- _ACTION ITEM_:
Look through the material below. Return exactly the lines from the one with "Click Poliester standard" through the one with "Task: Click the green add row plus button", both included.

- _INPUT FOR THIS TASK_:
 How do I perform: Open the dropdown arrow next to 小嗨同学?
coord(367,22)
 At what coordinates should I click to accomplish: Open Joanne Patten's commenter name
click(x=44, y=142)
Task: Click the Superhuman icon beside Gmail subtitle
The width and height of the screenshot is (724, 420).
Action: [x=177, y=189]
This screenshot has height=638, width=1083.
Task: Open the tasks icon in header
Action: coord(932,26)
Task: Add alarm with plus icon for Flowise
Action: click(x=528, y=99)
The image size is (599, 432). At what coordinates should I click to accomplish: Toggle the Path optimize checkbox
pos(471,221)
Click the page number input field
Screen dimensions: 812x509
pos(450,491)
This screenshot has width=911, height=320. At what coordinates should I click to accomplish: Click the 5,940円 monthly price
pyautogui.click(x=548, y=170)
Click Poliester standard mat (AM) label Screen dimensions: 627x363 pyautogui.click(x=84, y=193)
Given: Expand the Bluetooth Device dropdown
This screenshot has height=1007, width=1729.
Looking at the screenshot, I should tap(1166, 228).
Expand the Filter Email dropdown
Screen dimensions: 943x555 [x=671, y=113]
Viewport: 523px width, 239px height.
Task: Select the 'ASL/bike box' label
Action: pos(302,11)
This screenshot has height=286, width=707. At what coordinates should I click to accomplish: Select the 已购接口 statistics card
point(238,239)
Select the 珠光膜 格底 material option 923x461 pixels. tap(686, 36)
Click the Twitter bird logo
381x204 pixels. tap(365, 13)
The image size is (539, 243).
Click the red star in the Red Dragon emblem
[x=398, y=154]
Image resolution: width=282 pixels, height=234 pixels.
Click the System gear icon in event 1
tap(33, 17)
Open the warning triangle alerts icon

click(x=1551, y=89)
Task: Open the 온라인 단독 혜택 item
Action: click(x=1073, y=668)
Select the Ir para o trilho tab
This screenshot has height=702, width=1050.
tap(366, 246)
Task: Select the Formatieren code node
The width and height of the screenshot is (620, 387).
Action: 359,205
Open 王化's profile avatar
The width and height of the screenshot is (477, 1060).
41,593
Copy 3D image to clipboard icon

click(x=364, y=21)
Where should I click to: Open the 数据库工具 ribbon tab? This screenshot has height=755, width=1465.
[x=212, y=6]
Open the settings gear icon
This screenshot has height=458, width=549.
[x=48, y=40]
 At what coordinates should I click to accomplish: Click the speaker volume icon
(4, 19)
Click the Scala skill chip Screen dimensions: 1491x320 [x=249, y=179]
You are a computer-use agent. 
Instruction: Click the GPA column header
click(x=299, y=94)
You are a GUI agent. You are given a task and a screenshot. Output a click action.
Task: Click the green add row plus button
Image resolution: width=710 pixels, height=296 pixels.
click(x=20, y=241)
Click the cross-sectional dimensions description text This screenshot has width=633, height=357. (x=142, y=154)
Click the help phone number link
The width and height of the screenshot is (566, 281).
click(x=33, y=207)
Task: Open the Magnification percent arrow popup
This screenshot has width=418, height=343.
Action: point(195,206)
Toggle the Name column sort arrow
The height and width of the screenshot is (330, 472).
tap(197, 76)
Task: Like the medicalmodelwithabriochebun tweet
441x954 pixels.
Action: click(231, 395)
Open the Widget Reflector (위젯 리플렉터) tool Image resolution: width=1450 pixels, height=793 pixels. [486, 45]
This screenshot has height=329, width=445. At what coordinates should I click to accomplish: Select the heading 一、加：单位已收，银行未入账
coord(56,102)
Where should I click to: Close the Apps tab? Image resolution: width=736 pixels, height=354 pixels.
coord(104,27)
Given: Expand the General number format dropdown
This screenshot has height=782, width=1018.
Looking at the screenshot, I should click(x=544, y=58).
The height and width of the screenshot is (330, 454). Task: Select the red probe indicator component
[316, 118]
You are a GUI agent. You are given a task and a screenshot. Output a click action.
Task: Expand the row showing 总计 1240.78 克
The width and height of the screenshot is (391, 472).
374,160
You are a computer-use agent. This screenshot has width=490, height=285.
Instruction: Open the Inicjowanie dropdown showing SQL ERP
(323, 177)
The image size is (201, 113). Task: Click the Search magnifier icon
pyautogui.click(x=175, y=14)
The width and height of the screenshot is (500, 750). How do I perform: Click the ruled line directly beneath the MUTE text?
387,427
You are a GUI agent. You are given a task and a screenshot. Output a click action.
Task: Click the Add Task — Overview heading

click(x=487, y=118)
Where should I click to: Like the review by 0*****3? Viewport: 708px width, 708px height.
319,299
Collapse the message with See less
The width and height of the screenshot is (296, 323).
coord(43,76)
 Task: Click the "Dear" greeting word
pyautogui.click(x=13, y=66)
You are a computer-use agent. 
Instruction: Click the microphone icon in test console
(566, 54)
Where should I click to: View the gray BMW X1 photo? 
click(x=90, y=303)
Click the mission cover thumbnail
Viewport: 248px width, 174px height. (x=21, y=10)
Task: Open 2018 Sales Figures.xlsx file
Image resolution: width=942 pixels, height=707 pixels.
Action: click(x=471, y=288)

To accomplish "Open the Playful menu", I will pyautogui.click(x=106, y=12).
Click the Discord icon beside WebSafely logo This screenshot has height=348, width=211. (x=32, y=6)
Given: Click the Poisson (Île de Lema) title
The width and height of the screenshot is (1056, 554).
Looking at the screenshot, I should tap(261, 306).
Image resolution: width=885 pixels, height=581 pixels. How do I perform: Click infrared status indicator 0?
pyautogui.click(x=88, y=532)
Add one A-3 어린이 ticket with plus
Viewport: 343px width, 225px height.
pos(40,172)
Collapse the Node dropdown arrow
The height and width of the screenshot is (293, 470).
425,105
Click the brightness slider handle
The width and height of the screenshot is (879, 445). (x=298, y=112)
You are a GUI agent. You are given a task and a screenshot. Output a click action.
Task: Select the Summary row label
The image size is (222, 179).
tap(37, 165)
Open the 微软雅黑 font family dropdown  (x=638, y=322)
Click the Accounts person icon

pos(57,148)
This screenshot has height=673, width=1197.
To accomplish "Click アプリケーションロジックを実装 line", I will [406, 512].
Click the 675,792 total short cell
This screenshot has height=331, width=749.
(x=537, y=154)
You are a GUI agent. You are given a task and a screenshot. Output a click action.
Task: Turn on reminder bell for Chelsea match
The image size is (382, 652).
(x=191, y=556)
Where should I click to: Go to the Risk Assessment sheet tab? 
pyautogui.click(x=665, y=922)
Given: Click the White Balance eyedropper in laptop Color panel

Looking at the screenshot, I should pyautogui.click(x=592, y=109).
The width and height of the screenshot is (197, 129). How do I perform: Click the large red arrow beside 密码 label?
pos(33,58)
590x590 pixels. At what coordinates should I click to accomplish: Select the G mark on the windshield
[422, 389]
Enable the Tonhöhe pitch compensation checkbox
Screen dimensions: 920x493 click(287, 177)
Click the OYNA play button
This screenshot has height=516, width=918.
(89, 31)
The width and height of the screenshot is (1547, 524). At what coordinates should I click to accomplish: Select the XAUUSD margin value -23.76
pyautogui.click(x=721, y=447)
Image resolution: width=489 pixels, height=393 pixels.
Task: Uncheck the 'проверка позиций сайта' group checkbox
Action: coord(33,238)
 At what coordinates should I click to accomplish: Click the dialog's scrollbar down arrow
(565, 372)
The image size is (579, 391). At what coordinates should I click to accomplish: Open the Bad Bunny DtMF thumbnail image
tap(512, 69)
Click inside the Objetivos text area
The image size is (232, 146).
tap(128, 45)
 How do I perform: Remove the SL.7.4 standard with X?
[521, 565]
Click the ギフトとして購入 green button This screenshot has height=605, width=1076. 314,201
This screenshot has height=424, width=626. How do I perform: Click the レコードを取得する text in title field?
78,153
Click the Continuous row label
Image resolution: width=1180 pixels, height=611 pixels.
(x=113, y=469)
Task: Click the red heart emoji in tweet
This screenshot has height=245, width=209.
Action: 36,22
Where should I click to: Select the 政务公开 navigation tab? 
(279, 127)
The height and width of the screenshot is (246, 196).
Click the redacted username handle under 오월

- _YOUR SOLUTION_:
Click Poliester standard mat (AM) label Screen dimensions: 627x363 pyautogui.click(x=84, y=193)
Given: Expand the Bluetooth Device dropdown
This screenshot has height=1007, width=1729.
Looking at the screenshot, I should tap(1166, 228).
Expand the Filter Email dropdown
Screen dimensions: 943x555 [x=671, y=113]
Viewport: 523px width, 239px height.
Task: Select the 'ASL/bike box' label
Action: pos(302,11)
This screenshot has height=286, width=707. At what coordinates should I click to accomplish: Select the 已购接口 statistics card
point(238,239)
Select the 珠光膜 格底 material option 923x461 pixels. tap(686, 36)
Click the Twitter bird logo
381x204 pixels. tap(365, 13)
The image size is (539, 243).
Click the red star in the Red Dragon emblem
[x=398, y=154]
Image resolution: width=282 pixels, height=234 pixels.
Click the System gear icon in event 1
tap(33, 17)
Open the warning triangle alerts icon

click(x=1551, y=89)
Task: Open the 온라인 단독 혜택 item
Action: click(x=1073, y=668)
Select the Ir para o trilho tab
This screenshot has height=702, width=1050.
tap(366, 246)
Task: Select the Formatieren code node
The width and height of the screenshot is (620, 387).
Action: 359,205
Open 王化's profile avatar
The width and height of the screenshot is (477, 1060).
41,593
Copy 3D image to clipboard icon

click(x=364, y=21)
Where should I click to: Open the 数据库工具 ribbon tab? This screenshot has height=755, width=1465.
[x=212, y=6]
Open the settings gear icon
This screenshot has height=458, width=549.
[x=48, y=40]
 At what coordinates should I click to accomplish: Click the speaker volume icon
(4, 19)
Click the Scala skill chip Screen dimensions: 1491x320 [x=249, y=179]
You are a computer-use agent. 
Instruction: Click the GPA column header
click(x=299, y=94)
You are a GUI agent. You are given a task and a screenshot. Output a click action.
Task: Click the green add row plus button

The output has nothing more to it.